Many of the features observed in the Buntsandstein quartzite cobbles can be explained by spallation.

In fracture mechanics, spallation is a well-known process typically combining compressive and tensile stress (not to be confused with nuclear spallation). Spallation occurs when a dynamic compressive pulse impinges on a free surface, where it is reflected as a rarefaction pulse. The associated tensile stress may lead to internal spallation fractures and to complete spalls detaching from the free surface. The image below shows strong spallation fracturing in an experimentally shock-loaded Armcor iron.

Photograph by courtesy of Michael Hiltl.

In impact cratering, spallation is well known to occur in the near-surface zone of the target (Melosh 1989), has been described for lunar micrometeorite craters (Hörz et al. 1971), and has been studied in the laboratory by experimental impacts in, e.g., gabbro targets (Lange et al. 1984, Polanskey & Ahrens 1990).

The fractures in the deformed Buntsandstein cobbles have much in common with the spallation fractures experimentally produced in shock experiments, as is shown in the images below.

Sets of closely spaced open spallation fractures in a quartzite cobble which, otherwise, is macroscopically untouched. A tectonic origin can be excluded. Note that the master fracture at the right mirrors the cobble surface (arrows). For geometrical reasons, this is expected as a result from the reflection of a dynamic pulse at the free surface. In the case of the Buntsandstein cobbles, there was not a free surface in the strict sense but a distinct contrast of shock-wave impedance between the very dense quartzite cobbles and the sandy, porous matrix. 

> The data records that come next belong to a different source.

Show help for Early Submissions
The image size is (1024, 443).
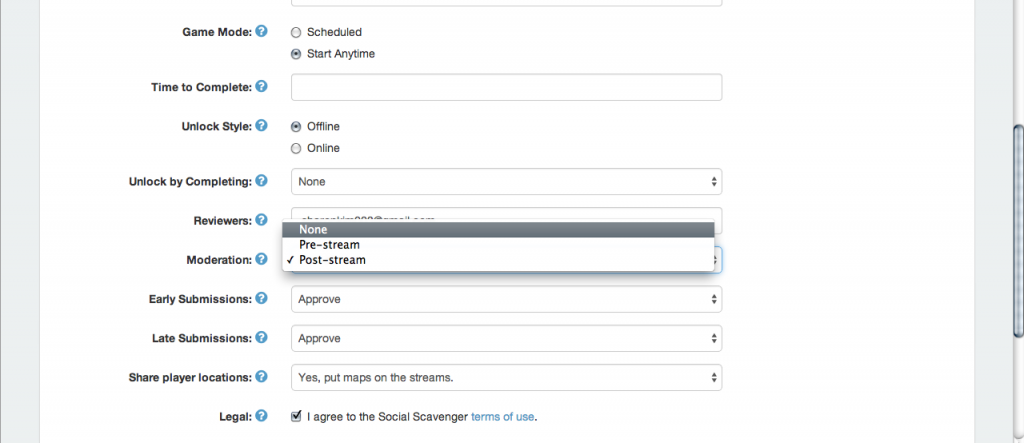(261, 298)
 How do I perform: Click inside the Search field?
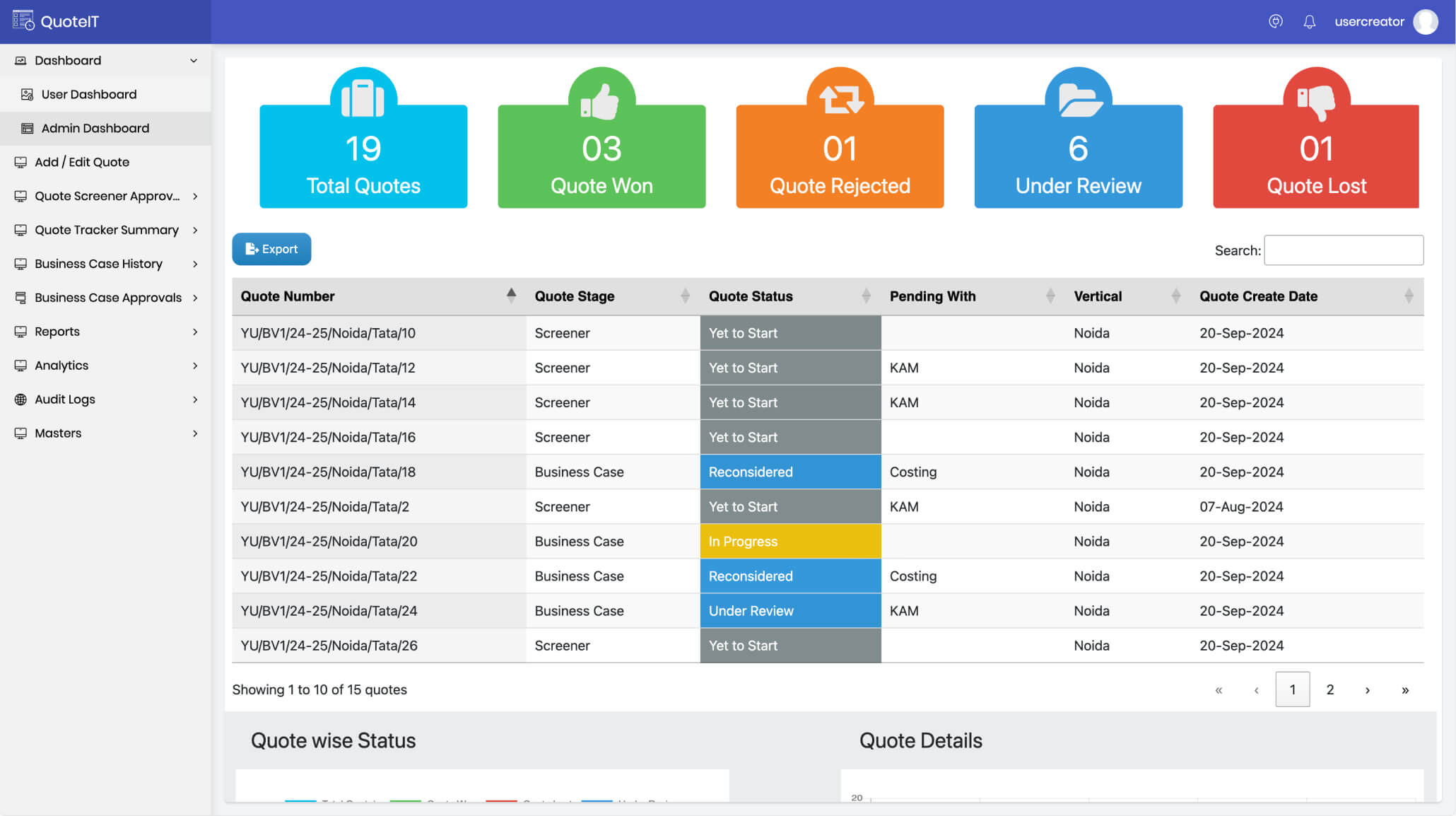tap(1344, 250)
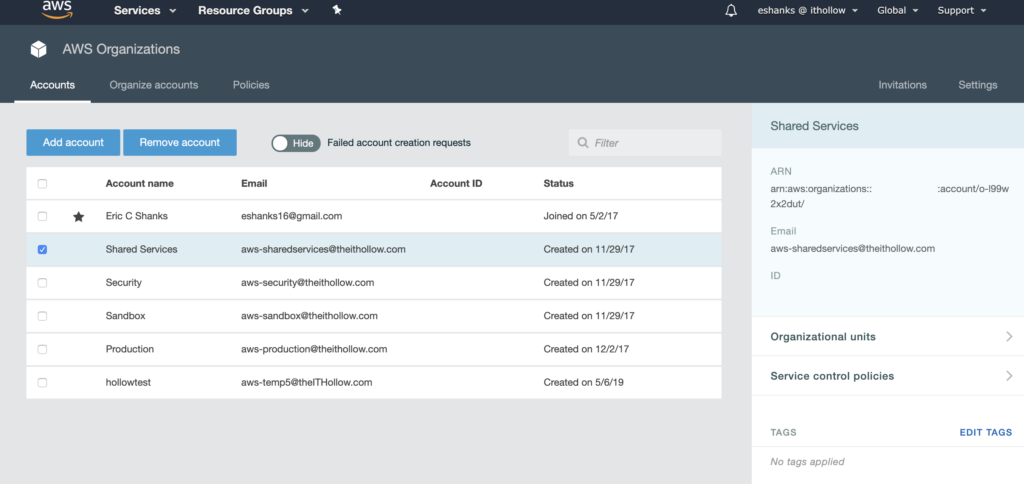Click the Add account button

click(73, 142)
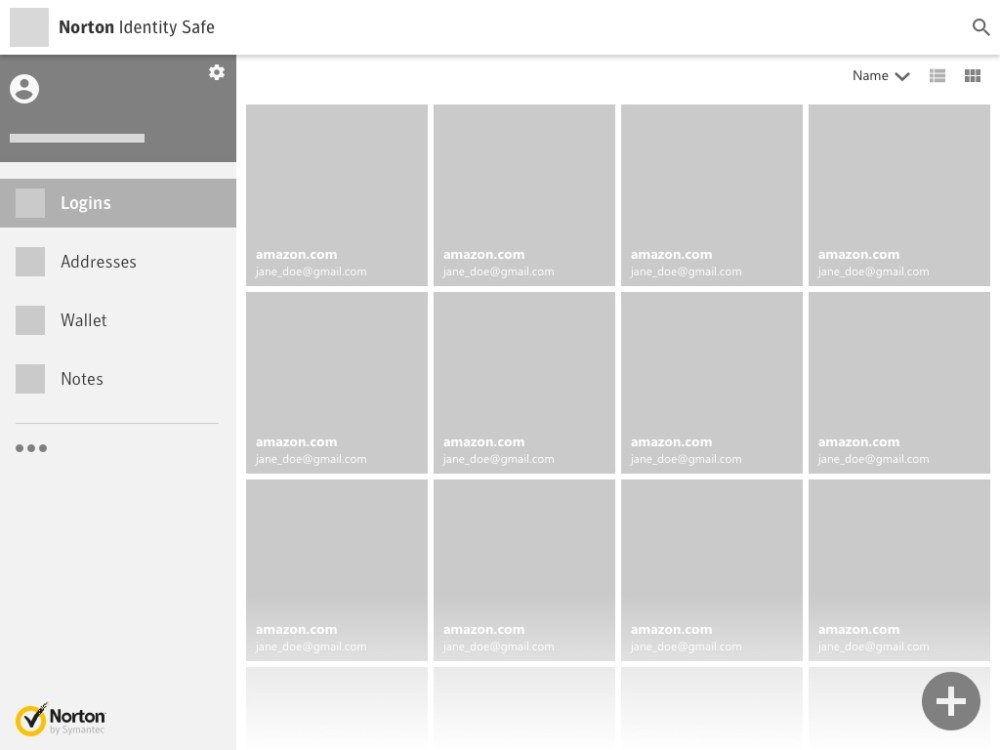Switch to list view layout

937,76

Small-spaced spallation fractures in a quartzite pebble. Note the lens-shaped spall nearly completely detached from the pebble! 

Pock-marked quartzite cobble (left) showing small circular spallation fractures (arrow). Different from the irregular grazes, the spallation is defined by circular brittle fracturing and an annular halo of micro-fracturing (see close-up; right). Note that the center of the structure is largely undisturbed. This is also observed in experimental impact spallation cratering (see below).